PROBLEMS AND TASKS:
(A) List every calendar date or month-and-year mentioned in the court passage on the Property's beneficial ownership below, ahead of the data.
(B) Carry on the court passage on the Property's beneficial ownership, which comes next before the data, from its final sentence.

[begin TEXT SECTION]

22 According to the appellant, the respondent allegedly admitted in her affidavit that the Property’s beneficial interest would be based on their respective financial contributions. We disagree with the appellant. In the respondent’s affidavit dated 25 September 2024, she stated that she moved out of the Property in May 2022 as “[she] thought that since [the parties] were not married and there was no formal written agreement, it would fall back to contribution, but [she] did not look into this then as [she] was focused on the matter of the children”. This sentence must be seen in context. In the same affidavit at para 10, the respondent referred to an earlier email from her to the appellant, dated 4 April 2019, where she assumed that she would get “50% of the sale proceeds (equity)” from the sale of the Property. In that same paragraph, the respondent specifically alleged that the parties shared the “mutual understanding and agreement that [they] own equal shares of the Property”. This is consistent with her case. In any event, the sentence in question does not shed light on the parties’ common intention at the time of acquisition. Further, the evidence as outlined above supports the respondent’s case that the common intention at the time of acquisition was indeed for equal beneficial ownership.
23 Finally, we have some difficulty with the appellant’s alleged oral agreement. The purpose of any agreement or understanding at the time of acquisition is to provide certainty as to the parties’ respective beneficial interests. The oral agreement as alleged by the appellant did not achieve this, as the parties’ respective beneficial interests would only be crystallised when payment for the Property had been fully settled in the future.

[end TEXT SECTION]
[begin MATERIAL PROVIDED]

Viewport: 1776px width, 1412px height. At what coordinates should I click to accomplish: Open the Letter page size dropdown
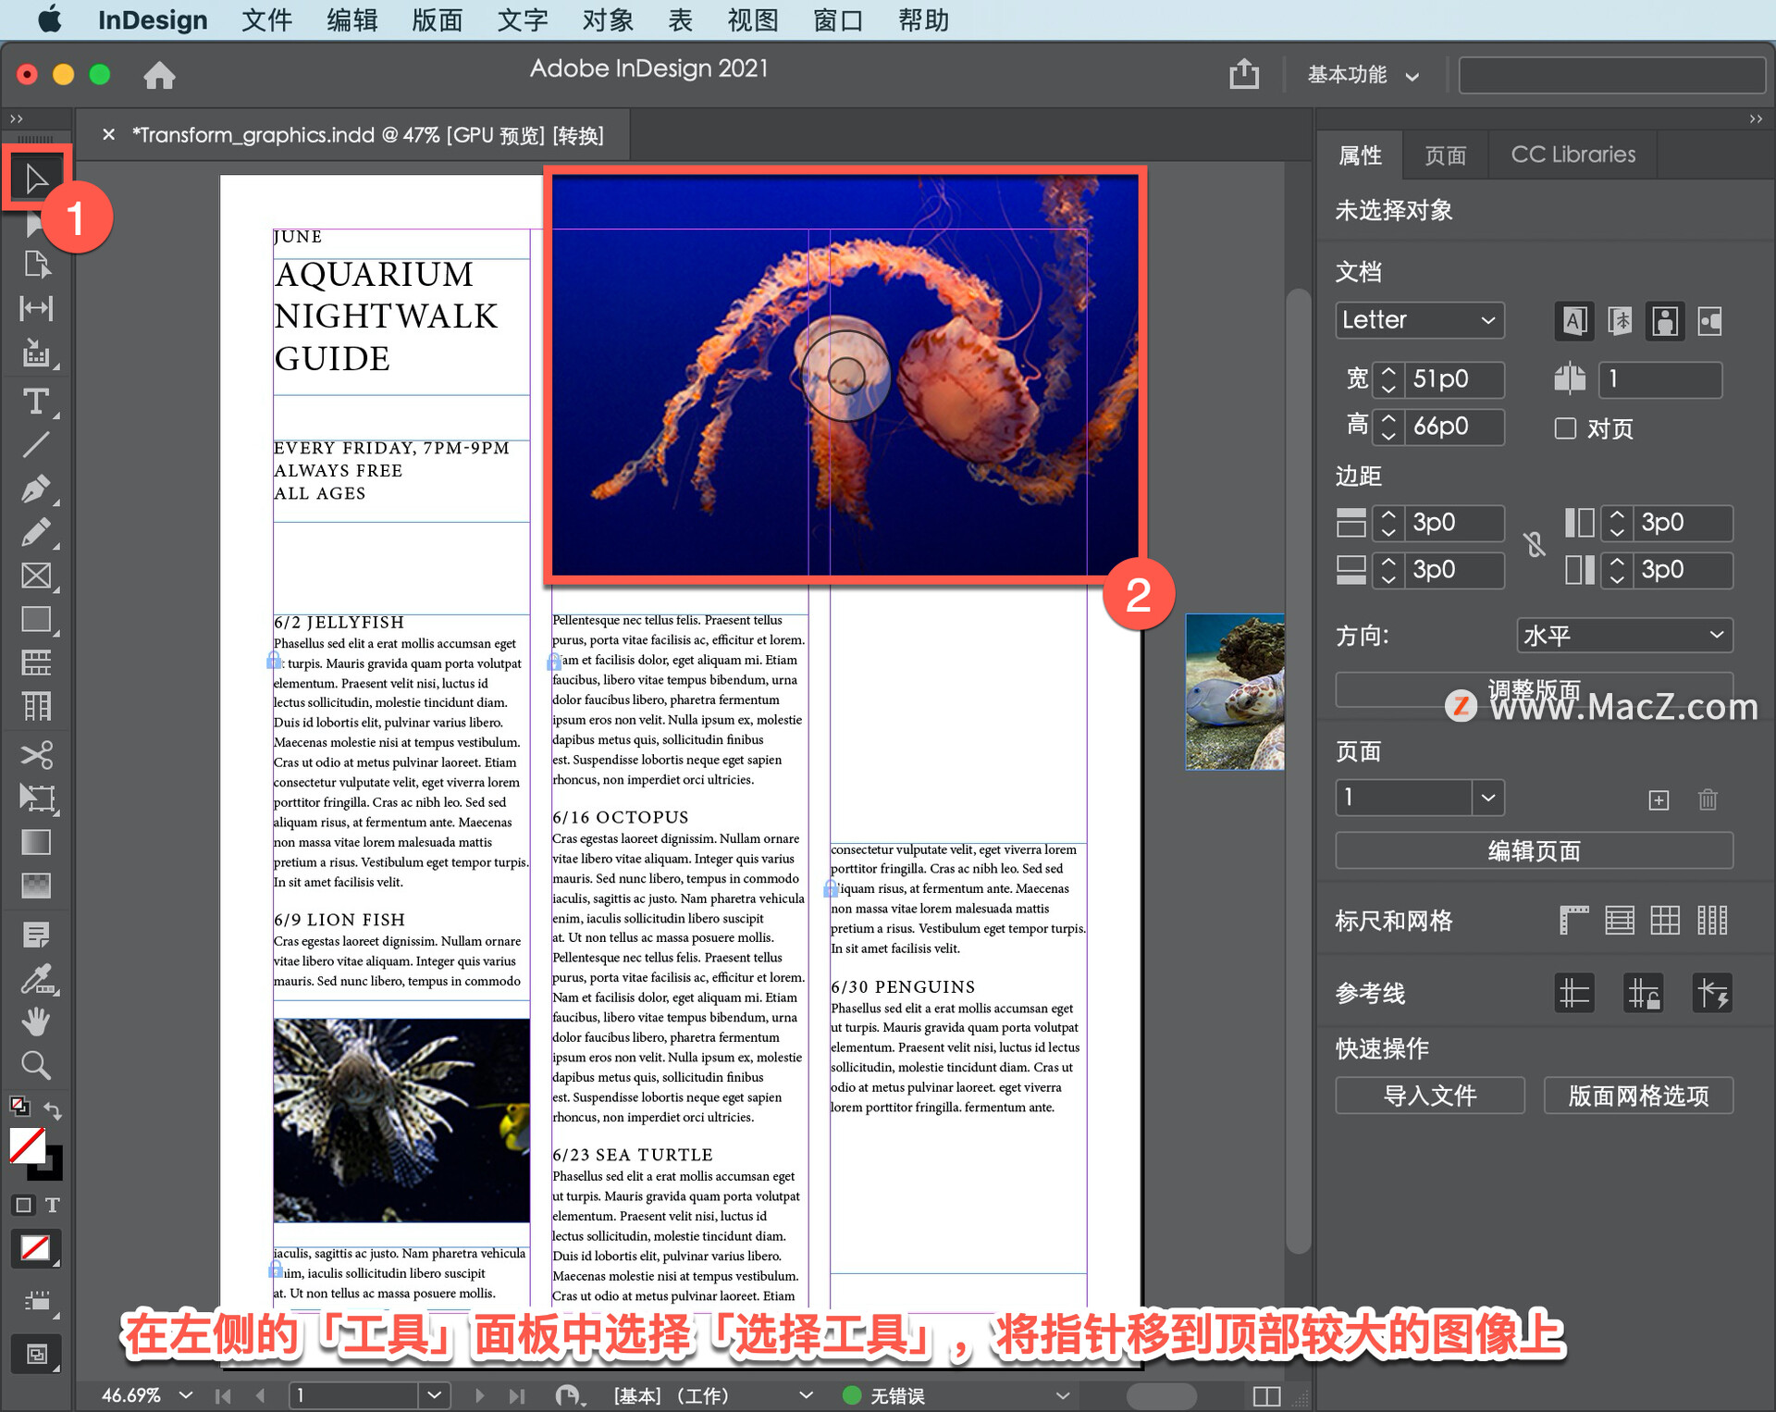tap(1419, 320)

[end MATERIAL PROVIDED]

RESULTS IN ORDER:
(A) 25 September 2024, May 2022, 4 April 2019

(B)
24 For these reasons, we are of the view that there is no basis for appellate intervention on the Judge’s finding that there was a common intention as alleged by the respondent.
No subsequent change to common intention
25 We next address the appellant’s alternative argument that even if there was a common intention, that would have changed by around 2014. We should point out that before the Judge, the appellant submitted that any common intention would have changed in or around 2014 or 2015. We do not accept the appellant’s alternative argument in any event.
26 Any subsequent change of common intention is relevant to Step (f) of the Chan Yuen Lan test: notwithstanding the situation at the time the property in question was acquired, if there is “sufficient and compelling evidence of a subsequent express or inferred common intention that the parties should hold the beneficial interest in a proportion which is different from that in which the beneficial interest was held at the time of acquisition of the property”, [emphasis added] then the parties will hold the beneficial interest in accordance with the subsequent altered proportion (Chan Yuen Lan at [160(f)]).
27 However, the evidence here is hardly compelling let alone sufficient. As a preliminary point, the appellant’s argument has an obvious flaw. As it appears to be the case, the change, if any, was unilateral as it was only from the appellant. It cannot be reflective of a subsequent common intention. There are other issues with the appellant’s argument as well. The appellant argues that by 2015, he started to alienate the respondent from his life, including his assets and finances, as the parties had drifted apart. However, the parties only separated in December 2018 and, more importantly, their second son was born in 2015. Further, as it will be clear when we discuss the issue of equitable accounting, the appellant agreed to bear the respondent’s share of the instalments for some part of 2018 as a result of her retrenchment. All these factors are inconsistent with the appellant’s reason for the purported change in common intention. We therefore reject the appellant’s alternative argument.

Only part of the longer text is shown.